Forget fad diets and Hollywood celebrity endorsements: Japanese women could hold the dietary key to a long and healthy life.
A new study has indicated the benefits of a diet rich in raw fish, vegetables and green tea, with Japanese females having the highest life expectancy of women in selected countries, living for an average of 86.4 years.
The data released by the Office for National Statistics (ONS) showed that Japanese women outstrip their English counterparts, who can expect to live to 82.8 years. Women in Northern Ireland and Wales have a life expectancy of 82.1 years, while in Scotland the same figure is 80.7 years.
But the ONS said there is nothing stopping British women achieving a similar longevity if they adopt a Japanese lifestyle, with the figures indicating the “potential for further increases” in life expectancy for women in the UK, The Times reported.

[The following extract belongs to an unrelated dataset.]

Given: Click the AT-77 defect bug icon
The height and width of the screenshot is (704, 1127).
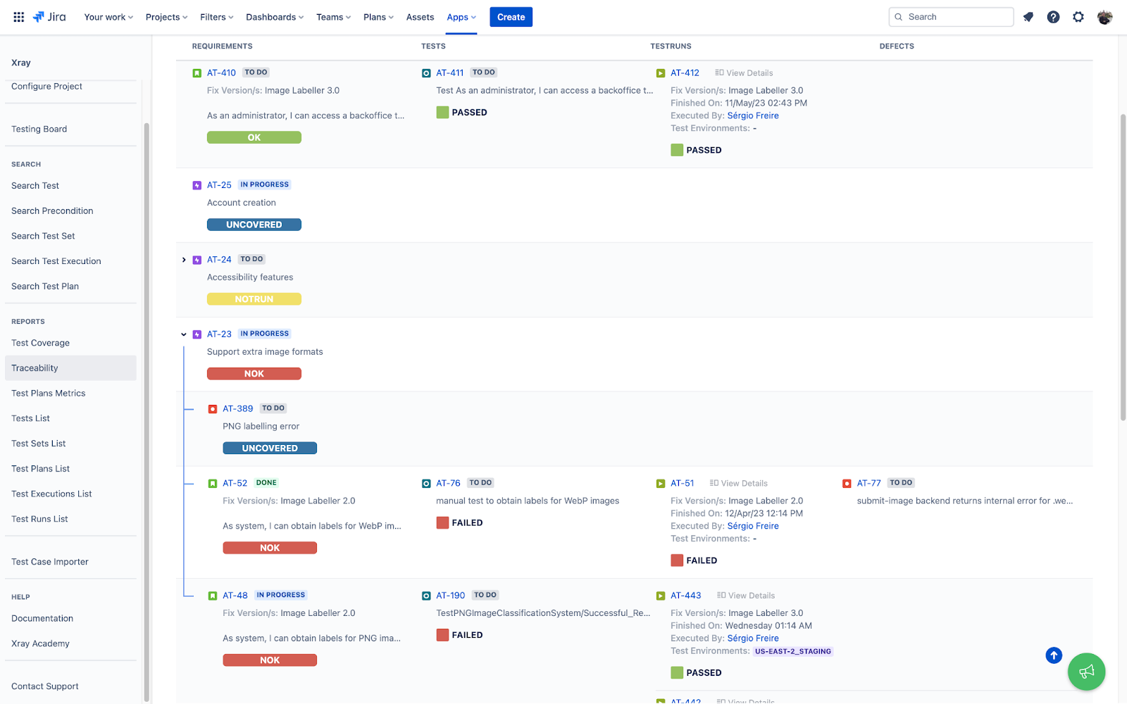Looking at the screenshot, I should click(x=847, y=484).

The traditional Japanese diet incorporates lower-calorie foods served in controlled portions. According to Naomi Moriyama, co-author of Japanese Women Don't Get Old or Fat: Secrets of My Mother's Tokyo Kitchen, the average Japanese person eats around 25 per cent fewer calories than the average western person.
Crag Wilcox, a leading gerontologist, told The Times that the Japanese diet is full of disease-fighting foods.
He said: “They eat threes servings of fish a week, on average. Plenty of whole grains, vegetables and soy products too, more tofu and more konbu seaweed than anyone else in the world, as well as squid and octopus, which are rich in taurine – that could lower cholesterol and blood pressure.”
But Japanese men do not reinforce the trend. They can expect to live to 79.9 years on average, which is little more than the average male life expectancy of 79 in England. Men in Wales, Northern Ireland and Scotland can expect to live to 78.1, 77.7 and 76.5 years respectively.
Men in Iceland have the longest life expectancy at 80.8 years, followed by Swiss men who can expect to live to 80.5.
The findings were published as part of an international compendium of data published by the ONS. It compared figures on population, employment and the economy.